Barakaldo and Athletic
Born in Barakaldo, Biscay, Basque Country, Serantes graduated from Barakaldo CF's youth system after spells at Santutxu FC and Athletic Bilbao. He made his debut as a senior in 2008, while on loan at amateurs SD Deusto.

Serantes subsequently returned to Barakaldo in June 2009, and spent the following two seasons as a backup to Igor Etxebarrieta. On 19 January 2011, he signed a two-year contract with former side Athletic to be made effective in July, being assigned to the reserves.

On 24 July 2013, Serantes returned to his hometown club in a season-long loan deal. He appeared in all Segunda División B matches during his tenure, and was subsequently released by Athletic on 26 May 2014.

Lugo
On 9 July 2014, Serrantes signed for Segunda División's CD Lugo. On 1 September, he was loaned to another second-tier team, CD Leganés, for a year.

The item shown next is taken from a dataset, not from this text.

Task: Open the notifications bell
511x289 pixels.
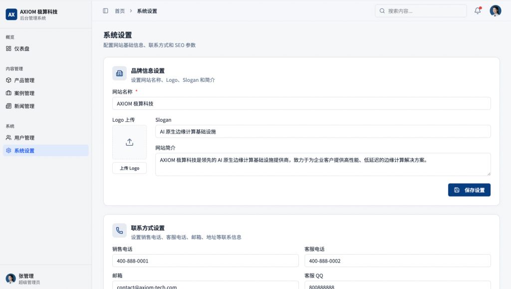Action: point(478,11)
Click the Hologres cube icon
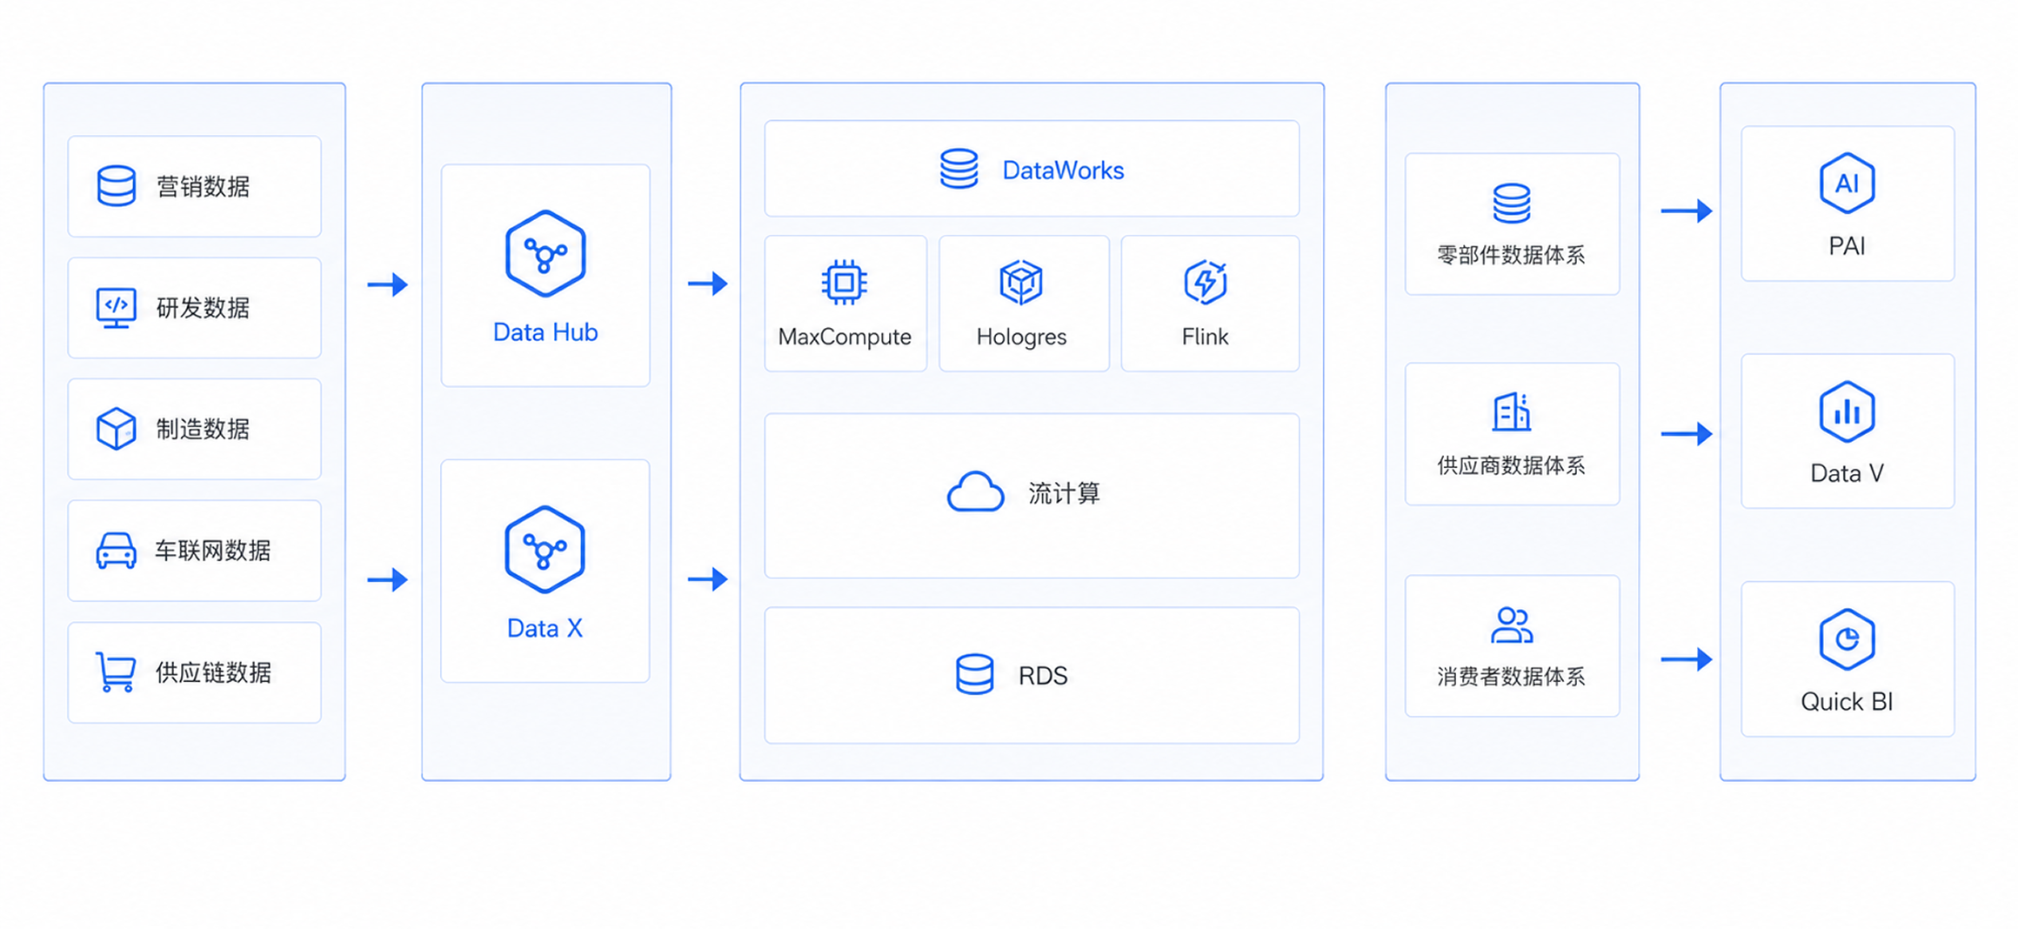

Serantes played his first match as a professional on 23 November 2014, starting in a 1–0 away loss against CD Mirandés.

Leganés
Serantes terminated his contract with the Galicians on 2 July 2015, and joined Leganés on a two-year deal a day later. He featured in all 42 games in the first season in his second spell, helping the club reach La Liga for the first time in its 87-year history and finishing second in the Ricardo Zamora Trophy in the process.

Serantes made his debut in the Spanish top flight on 22 August 2016, keeping a clean sheet in a 1–0 away win over RC Celta de Vigo. On 8 September, he was named the La Liga Player of the Month. Shortly after, during the first half of a league match at RCD Espanyol, he suffered a serious knee injury, and was sidelined for the rest of the campaign.

Later years
On 30 December 2018, Serantes moved abroad for the first time in his career, signing for Japan's Avispa Fukuoka after terminating his contract with Leganés. He returned to Spain and its second division on 1 February 2021, on a six-month deal at CD Tenerife.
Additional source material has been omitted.